But you need to do this. If the man who took your mother gets the drop on us before my friends get here, we could be in serious trouble.”
“It’s too much. I’m not good with new.”
“You’re good with me.”
“I pretend to know what I’m doing. I don’t know anything except what the women teach me. What you want is too much.”

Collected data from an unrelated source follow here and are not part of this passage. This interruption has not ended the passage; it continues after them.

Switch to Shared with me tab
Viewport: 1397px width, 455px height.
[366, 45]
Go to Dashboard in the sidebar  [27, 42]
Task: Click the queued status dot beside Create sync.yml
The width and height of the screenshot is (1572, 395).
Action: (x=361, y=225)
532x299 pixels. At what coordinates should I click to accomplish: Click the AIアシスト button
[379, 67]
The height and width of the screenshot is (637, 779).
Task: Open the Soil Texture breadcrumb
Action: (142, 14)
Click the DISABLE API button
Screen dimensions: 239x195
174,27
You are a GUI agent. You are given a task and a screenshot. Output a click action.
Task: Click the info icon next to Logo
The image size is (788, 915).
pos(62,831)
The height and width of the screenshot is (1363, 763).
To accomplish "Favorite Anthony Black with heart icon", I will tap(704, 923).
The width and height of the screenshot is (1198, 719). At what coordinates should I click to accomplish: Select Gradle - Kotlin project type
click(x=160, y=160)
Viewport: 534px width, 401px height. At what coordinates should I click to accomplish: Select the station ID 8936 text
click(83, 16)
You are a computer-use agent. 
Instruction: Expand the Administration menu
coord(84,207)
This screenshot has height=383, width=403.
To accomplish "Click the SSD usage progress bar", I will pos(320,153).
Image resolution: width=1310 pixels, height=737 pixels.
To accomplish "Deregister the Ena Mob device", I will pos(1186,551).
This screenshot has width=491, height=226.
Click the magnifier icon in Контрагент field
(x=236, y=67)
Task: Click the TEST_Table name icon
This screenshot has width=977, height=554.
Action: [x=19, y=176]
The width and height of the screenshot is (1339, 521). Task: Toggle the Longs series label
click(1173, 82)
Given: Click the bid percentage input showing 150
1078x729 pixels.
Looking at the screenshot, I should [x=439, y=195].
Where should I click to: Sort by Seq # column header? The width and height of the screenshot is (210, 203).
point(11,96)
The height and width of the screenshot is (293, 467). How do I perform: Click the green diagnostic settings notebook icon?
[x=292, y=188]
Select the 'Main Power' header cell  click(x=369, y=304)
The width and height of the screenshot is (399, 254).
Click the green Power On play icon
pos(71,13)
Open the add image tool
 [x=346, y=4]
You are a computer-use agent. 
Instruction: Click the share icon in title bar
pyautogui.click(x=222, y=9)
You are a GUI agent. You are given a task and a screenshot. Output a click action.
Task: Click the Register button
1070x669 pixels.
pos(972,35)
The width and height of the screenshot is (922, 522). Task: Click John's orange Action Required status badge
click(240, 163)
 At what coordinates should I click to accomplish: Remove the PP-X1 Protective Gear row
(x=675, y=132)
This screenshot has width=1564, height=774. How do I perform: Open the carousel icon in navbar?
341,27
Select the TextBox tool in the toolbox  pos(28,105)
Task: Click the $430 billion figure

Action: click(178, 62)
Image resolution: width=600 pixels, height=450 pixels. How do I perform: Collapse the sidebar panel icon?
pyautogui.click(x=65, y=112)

He nuzzled the side of her neck. His warmth breath made her skin tingle. She wanted …something. His emotions pushed harder, squeezing through her barrier. Comfort seeped into her, coating her soul.
“Better?”
She nodded.
“I promise you won’t drown.”
Citlani wasn’t sure about that, but something in the magick swirling between them convinced her he was telling the truth. They were bonded. He’d promised to help her. Why couldn’t she just trust that?
“I’ll try.”
The rush that followed nearly put her on her knees. Magick swirled around her and through her entire being. Tomás’ emotions filled up that empty place in her soul that had always ached.
He completed her, but there was still so much more she didn’t understand about life about relationships. Her mother had taught her to fear intimacy, but Tomás embraced it.
Feelings of acceptance and love washed over her. He didn’t even know her and he was all the way in.
Willing to help her do anything she needed.
She gasped a breath in and out. In and out.
He was still behind her. Still holding her. It was overwhelming to feel so much, but she wasn’t alone. She’d never be alone again.
Tomás—being married, having a mate—was so much more than she could’ve imagined.
T he sky across the ocean reminded Tomás of a mural painting. Pinks and purples, blues, oranges. They’d come to the last rise on the edge of the city and the lights from the taller buildings lit up the coast like the Vegas strip.
He wanted to stand there and enjoy it with Lani—preferably without Zolin breathing down everyone’s neck. But they weren’t free to do that.
Tomás needed the Huichol to help him stand up to Lani’s father. They would have to confront the man, there was no doubt about it. He just wished they could’ve done it with her in Timbuktu, instead of the lion’s den.
“We’ll go to the market first,” Zolin said from behind them. “It will be closed, but if I must, I can shift in one of the dark corners.”
“Let’s hope it won’t come to that.” He took Lani’s hand and pulled her down the hill, toward a turnabout that turned into a street. “As soon as we find out whether her mother is here, I’d like to get her out of Choaca.”
It wasn’t safe.
“I have wondered if he might have taken her mother back to Guadalajara,” Zolin said. “Since that’s where you said this brothel was.”
Tomás’ insides roiled. He hadn’t been certain he should tell Zolin or Lani about what they’d found in Guadalajara, but the walk down the mountain had been so long, and he’d run out of excuses not to.
The thought of what might’ve happened if Lani’s mother hadn’t escaped… Tomás couldn’t stop rolling it over in his mind.
“Do you feel anything?” Zolin asked.
Lani shook her head. This time, when Tomás took her hand, she didn’t pull away, and walked beside him all the way into the street. They hadn’t walked more than a few feet past the first building when his phone began to buzz.
With a little squeal, she jumped. “Is it bars?” She looked across his body at his phone with wide eyes.
He glanced at the little window that popped up. Missed calls and voicemails from Maggie Gallagher. He swiped at the screen and went to listen.
“Call me right away. Alex found the men of the mountains.” Maggie sounded out of breath. Her next three messages were all more than a minute long. Should he call her back? Listen to the messages?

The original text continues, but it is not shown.